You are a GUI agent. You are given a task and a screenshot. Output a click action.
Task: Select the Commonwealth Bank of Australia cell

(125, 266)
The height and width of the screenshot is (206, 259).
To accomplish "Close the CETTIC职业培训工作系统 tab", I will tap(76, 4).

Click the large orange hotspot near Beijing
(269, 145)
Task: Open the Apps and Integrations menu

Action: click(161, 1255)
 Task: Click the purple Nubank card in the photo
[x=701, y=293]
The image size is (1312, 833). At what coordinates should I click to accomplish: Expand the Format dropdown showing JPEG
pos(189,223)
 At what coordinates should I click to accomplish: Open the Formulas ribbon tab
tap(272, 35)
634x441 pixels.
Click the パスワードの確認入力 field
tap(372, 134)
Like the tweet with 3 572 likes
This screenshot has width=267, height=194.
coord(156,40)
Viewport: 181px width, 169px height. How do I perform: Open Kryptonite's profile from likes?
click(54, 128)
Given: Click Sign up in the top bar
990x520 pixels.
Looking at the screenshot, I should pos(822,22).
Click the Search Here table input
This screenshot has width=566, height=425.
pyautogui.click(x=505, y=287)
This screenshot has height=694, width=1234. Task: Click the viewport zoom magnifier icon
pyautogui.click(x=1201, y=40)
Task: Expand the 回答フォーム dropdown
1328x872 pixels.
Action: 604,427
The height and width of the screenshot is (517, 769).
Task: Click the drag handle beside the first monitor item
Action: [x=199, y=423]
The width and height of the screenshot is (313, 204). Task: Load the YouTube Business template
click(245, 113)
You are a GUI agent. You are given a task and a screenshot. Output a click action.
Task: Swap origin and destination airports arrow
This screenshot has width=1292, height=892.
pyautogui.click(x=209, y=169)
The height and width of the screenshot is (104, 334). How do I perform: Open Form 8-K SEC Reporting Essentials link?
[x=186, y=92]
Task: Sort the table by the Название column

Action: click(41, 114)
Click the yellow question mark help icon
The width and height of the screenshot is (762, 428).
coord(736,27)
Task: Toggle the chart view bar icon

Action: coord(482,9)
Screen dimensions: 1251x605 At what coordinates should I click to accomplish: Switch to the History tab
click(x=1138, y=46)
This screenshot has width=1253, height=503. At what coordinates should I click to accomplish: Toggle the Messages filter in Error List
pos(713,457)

------------------------------------------------

Aim of the exercise
Copy out the entries from the line with "The height and width of the screenshot is (206, 259)." up to and including the line with "pyautogui.click(x=505, y=287)", swapping "Open" for "Launch" and leaving everything else as it is.

Solution for this problem
The height and width of the screenshot is (206, 259).
To accomplish "Close the CETTIC职业培训工作系统 tab", I will tap(76, 4).

Click the large orange hotspot near Beijing
(269, 145)
Task: Launch the Apps and Integrations menu

Action: click(161, 1255)
 Task: Click the purple Nubank card in the photo
[x=701, y=293]
The image size is (1312, 833). At what coordinates should I click to accomplish: Expand the Format dropdown showing JPEG
pos(189,223)
 At what coordinates should I click to accomplish: Launch the Formulas ribbon tab
tap(272, 35)
634x441 pixels.
Click the パスワードの確認入力 field
tap(372, 134)
Like the tweet with 3 572 likes
This screenshot has width=267, height=194.
coord(156,40)
Viewport: 181px width, 169px height. How do I perform: Launch Kryptonite's profile from likes?
click(54, 128)
Given: Click Sign up in the top bar
990x520 pixels.
Looking at the screenshot, I should pos(822,22).
Click the Search Here table input
This screenshot has width=566, height=425.
pyautogui.click(x=505, y=287)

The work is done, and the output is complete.